The FCA outlines a number of principles for business that will regulate the conduct of all new and existing financial services firms in the UK. They include but are not limited to Financial Prudence, Integrity, responsible management of client assets and healthy working relationships with regulators. Detailed information on this can be found in the guidance handbook provided by the FCA. Fees and levies that need to be paid to the FCA are calculated and paid based on their tariff data. Another key area addressed by the FCA pertains to firms that wish to cancel temporary permission and the implications of making this decision. The FCA has also stated that UK firms that carry out business in the EEA are expected to comply with the laws that exist within that jurisdiction.

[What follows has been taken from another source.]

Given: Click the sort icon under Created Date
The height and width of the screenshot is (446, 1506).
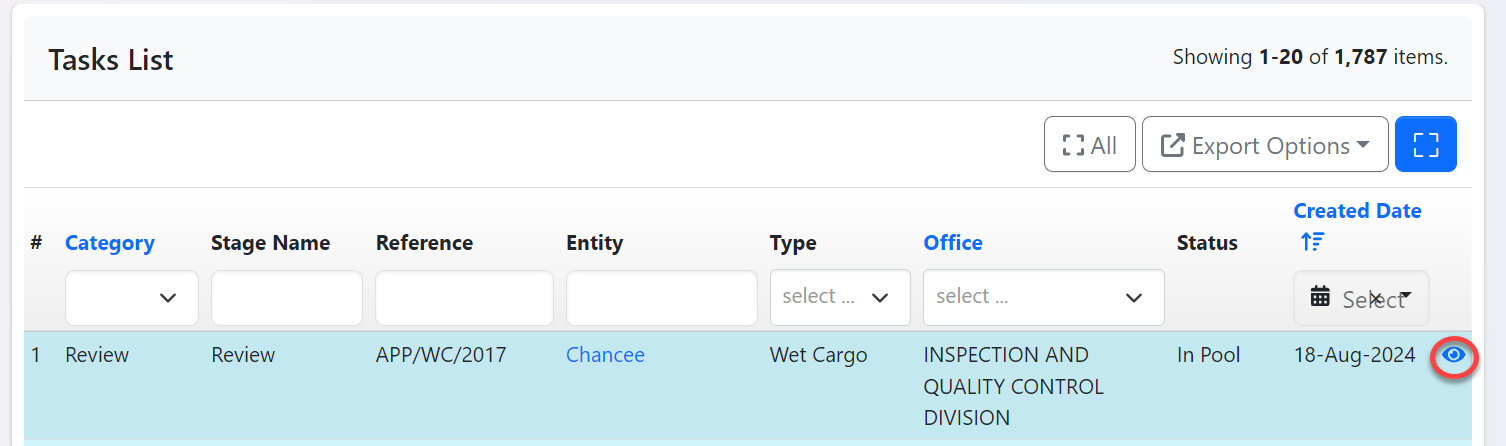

The Financial Services Compensation Scheme (FSCS) has been directed by the UK government to extend their services to firms in the TPR provided that the said firms have a UK branch. As such, consumers of services offered by TPR firms are protected in the event of any uncertainty that would come at the end of the transitional passporting period. Of course, this means that the TPR firms are required to contribute to the FCSC just as UK firms would.